NAME

utf8 - Perl pragma to enable/disable UTF-8 (or UTF-EBCDIC) in source code

SYNOPSIS

 use utf8;
 use utf8 'Greek', 'Arabic';  # allow mixed-scripts in identifiers
 no utf8;

 # Convert the internal representation of a Perl scalar to/from UTF-8.

 $num_octets = utf8::upgrade($string);
 $success    = utf8::downgrade($string[, $fail_ok]);

 # Change each character of a Perl scalar to/from a series of
 # characters that represent the UTF-8 bytes of each original character.

 utf8::encode($string);  # "\x{100}"  becomes "\xc4\x80"
 utf8::decode($string);  # "\xc4\x80" becomes "\x{100}"

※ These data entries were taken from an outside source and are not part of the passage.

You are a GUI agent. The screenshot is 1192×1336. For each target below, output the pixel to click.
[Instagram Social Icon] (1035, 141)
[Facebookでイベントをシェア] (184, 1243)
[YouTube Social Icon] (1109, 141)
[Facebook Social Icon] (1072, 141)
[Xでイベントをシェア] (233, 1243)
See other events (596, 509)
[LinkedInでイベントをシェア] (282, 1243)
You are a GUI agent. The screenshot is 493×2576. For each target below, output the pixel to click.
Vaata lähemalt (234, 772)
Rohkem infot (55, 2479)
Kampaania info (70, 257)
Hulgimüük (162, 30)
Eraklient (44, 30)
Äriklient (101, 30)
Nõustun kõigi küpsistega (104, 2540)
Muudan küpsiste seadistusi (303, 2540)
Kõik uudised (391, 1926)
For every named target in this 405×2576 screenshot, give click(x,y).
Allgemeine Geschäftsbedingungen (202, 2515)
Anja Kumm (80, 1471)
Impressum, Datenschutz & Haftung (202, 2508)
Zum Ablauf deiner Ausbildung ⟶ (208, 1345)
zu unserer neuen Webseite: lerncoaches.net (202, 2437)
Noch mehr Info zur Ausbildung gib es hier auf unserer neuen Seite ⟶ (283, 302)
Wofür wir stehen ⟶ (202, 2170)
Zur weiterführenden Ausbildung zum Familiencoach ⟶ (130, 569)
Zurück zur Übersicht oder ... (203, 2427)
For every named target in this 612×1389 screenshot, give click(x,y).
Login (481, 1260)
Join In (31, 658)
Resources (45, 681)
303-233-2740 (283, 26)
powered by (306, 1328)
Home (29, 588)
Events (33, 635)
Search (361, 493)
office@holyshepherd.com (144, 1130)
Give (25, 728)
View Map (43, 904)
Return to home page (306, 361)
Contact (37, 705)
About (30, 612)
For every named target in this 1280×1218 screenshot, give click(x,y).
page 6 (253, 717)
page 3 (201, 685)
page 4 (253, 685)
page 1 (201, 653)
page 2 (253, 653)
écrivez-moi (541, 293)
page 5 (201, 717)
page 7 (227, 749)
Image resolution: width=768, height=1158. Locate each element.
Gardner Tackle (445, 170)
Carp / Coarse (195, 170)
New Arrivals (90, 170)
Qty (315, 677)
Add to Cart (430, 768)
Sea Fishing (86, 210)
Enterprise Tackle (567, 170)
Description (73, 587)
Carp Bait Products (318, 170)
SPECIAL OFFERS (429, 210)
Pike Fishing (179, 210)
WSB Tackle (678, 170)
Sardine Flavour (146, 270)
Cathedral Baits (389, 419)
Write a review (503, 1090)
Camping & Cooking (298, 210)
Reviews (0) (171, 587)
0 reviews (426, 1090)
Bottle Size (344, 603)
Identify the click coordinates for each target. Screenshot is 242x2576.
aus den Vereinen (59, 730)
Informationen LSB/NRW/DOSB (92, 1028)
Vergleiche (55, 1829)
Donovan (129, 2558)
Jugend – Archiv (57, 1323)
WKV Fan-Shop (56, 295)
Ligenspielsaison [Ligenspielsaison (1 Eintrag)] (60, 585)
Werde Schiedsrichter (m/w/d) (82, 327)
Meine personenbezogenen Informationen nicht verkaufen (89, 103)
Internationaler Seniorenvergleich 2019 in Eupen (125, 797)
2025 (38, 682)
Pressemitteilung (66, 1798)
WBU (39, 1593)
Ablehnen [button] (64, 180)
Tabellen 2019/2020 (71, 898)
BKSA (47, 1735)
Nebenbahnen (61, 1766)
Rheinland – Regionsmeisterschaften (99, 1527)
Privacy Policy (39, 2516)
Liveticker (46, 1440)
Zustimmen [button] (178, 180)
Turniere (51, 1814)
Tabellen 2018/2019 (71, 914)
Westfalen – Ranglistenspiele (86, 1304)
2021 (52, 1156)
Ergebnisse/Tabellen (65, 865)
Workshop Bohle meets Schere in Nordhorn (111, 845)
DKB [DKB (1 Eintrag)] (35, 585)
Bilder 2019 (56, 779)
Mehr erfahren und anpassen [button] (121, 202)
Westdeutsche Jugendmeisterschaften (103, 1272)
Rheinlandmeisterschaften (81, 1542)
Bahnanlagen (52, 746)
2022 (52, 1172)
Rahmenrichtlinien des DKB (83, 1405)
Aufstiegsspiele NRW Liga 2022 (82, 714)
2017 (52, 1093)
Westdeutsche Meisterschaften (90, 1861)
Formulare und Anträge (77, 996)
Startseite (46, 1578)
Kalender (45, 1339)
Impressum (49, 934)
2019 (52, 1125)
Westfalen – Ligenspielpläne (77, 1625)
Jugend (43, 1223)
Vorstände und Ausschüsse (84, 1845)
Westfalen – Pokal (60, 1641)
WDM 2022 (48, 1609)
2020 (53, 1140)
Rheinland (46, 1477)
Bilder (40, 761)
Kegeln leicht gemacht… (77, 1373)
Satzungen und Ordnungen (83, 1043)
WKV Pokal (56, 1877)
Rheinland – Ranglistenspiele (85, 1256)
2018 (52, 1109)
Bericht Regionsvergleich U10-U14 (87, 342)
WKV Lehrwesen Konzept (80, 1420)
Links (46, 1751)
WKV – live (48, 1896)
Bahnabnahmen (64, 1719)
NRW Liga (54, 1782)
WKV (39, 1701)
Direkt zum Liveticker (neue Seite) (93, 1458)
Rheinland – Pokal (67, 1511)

 # Convert a code point from the platform native character set to
 # Unicode, and vice-versa.
 $unicode = utf8::native_to_unicode(ord('A')); # returns 65 on both
                                               # ASCII and EBCDIC
                                               # platforms
 $native = utf8::unicode_to_native(65);        # returns 65 on ASCII
                                               # platforms; 193 on
                                               # EBCDIC

 $flag = utf8::is_utf8($string); # since Perl 5.8.1
 $flag = utf8::valid($string);

DESCRIPTION

The use utf8 pragma tells the Perl parser to allow UTF-8 and certain mixed scripts other than Latin, Common and Inherited in the program text in the current lexical scope for identifiers (package and symbol names, function and variable names) and literals. It doesn't declare strings in the source to be UTF-8 encoded or unicode, see "The 'unicode_strings' feature" in feature instead.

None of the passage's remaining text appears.